Livros como O Deus das Moscas, de William Golding, em que um grupo de crianças e jovens vai parar a uma ilha deserta e se cometem crueldades sem fim, ou como Os Cachorros / Os Chefes, de Mario Vargas Llosa, que nos dá a conhecer o mundo violento dos jovens dos anos 1950 e 60 na América do Sul, levam muita gente (a maioria) a concluir que nós humanos, somos, no fundo, maus, cruéis, egoístas, prepotentes, enfim, não passamos de um poço de violência que só à custa de muita educação se controla.
Eu discordo. Ou, pelo menos, tenho muitas dúvidas.
A crença de que nascemos violentos e egoístas e de que precisamos de mão
pesada a controlar-nos desde o início é a que tem vigorado através dos tempos. Convenhamos que os resultados não têm sido os melhores, o mundo está como está! Talvez por isso, há psicólogos e outros estudiosos da mente
humana que, nos últimos anos, começaram a duvidar desta versão, ou, pelo menos, a procurar alternativas, já que somos animais sociais, ou
seja, o ser humano nunca teria sobrevivido, se não soubesse viver em
comunidade.
Tem-se observado que nos tornamos mais felizes, quando as nossas relações
com os outros funcionam. Bem-estar e sucesso são importantes, mas o ser humano
só é verdadeiramente feliz se o casamento é harmonioso, se a relação com os
filhos corre bem, se os contactos com os parentes, vizinhos, amigos e colegas
se mantêm intactos. Todos nós, mesmo todos, temos um desejo enorme de sermos
aceites pelos outros. Há, por isso, quem diga que, já no infantário e na escola,
o transmitir de conhecimentos não devia estar em primeiro plano, mas sim o
aprender a criar e gerir as relações.
Parece óbvio que nascemos com aptidão para a harmonia. Será mesmo tão difícil
ensinar as crianças a serem boas e empáticas?

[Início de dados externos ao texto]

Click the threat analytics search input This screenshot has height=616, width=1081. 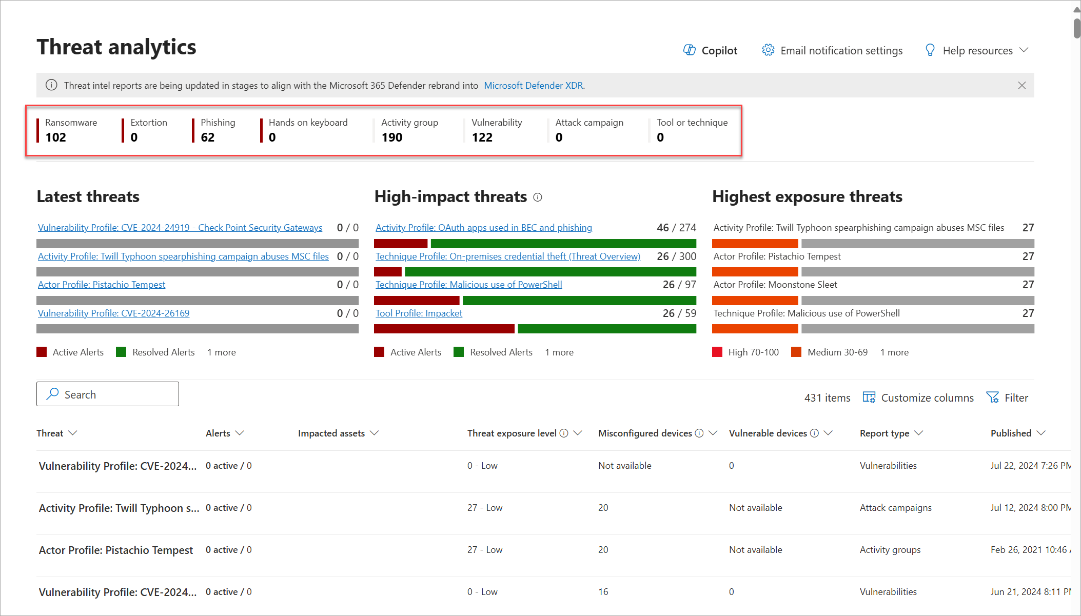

Os bebés procuram permanentemente o contacto com a mãe, ou com algum adulto que
sintam próximo deles. Subtrair-lhes a proximidade de que precisam (com o
absurdo medo de que fiquem mal habituados) é, na minha opinião, o primeiro
grande erro. A partir daí, a educação continua agressiva e proibitiva, a que se
acrescenta o carácter muitas vezes complicado dos pais, eles próprios egoístas,
ambiciosos, mentirosos, carentes. E o pior de tudo: conflitos são tratados com
agressividade, seja em discussões aos berros, seja passando mesmo à violência
física. As crianças aprendem a ser assim.
A proteção exagerada também é muito prejudicial, deixa as crianças, ou convencidas
de que são o centro do mundo, ou incapazes de lidar com problemas e desilusões,
o que, na pior das hipóteses, as torna adultos imprevisíveis. O ideal será o meio-termo,
em que a criança é acompanhada e apoiada, ao mesmo tempo que se lhe dá lugar à criatividade,
à própria iniciativa e ao seu desejo inato de estabelecer contacto e ser aceite
pelos outros. Além disso, é importante orientá-la para a reflexão
interior. Se, por exemplo, o filho chega a casa aborrecido e triste porque o
amigo não quis brincar com ele, em vez de lhe dizer: “deixa lá, não lhe tornes
a ligar”, ou mesmo incitá-lo a reagir com insultos: “da próxima vez, chama-lhe
estúpido”, a mãe ou o pai deviam dizer: “oh, que pena! Mas diz lá, porque achas
que ele não quer? Será que fizeste algo que ele não gostou? Passou-se alguma coisa?”
Encorajada a falar, a criança começa a analisar o seu próprio comportamento e o
do outro, o passo mais importante para a resolução de conflitos de uma forma
pacífica.
Em suma: em vez de se limitar a recalcar e a censurar as qualidades inatas negativas (pois atinge-se o efeito contrário), a educação
devia realçar as positivas. E é importante que a criança se sinta levada a
sério e aprenda a falar sobre aquilo que a aflige.
As crianças e os jovens que Golding e Llosa nos apresentam já não são naturais.
Já estão completamente contaminados por uma educação agressiva e
desrespeitadora das suas necessidades e dos seus problemas.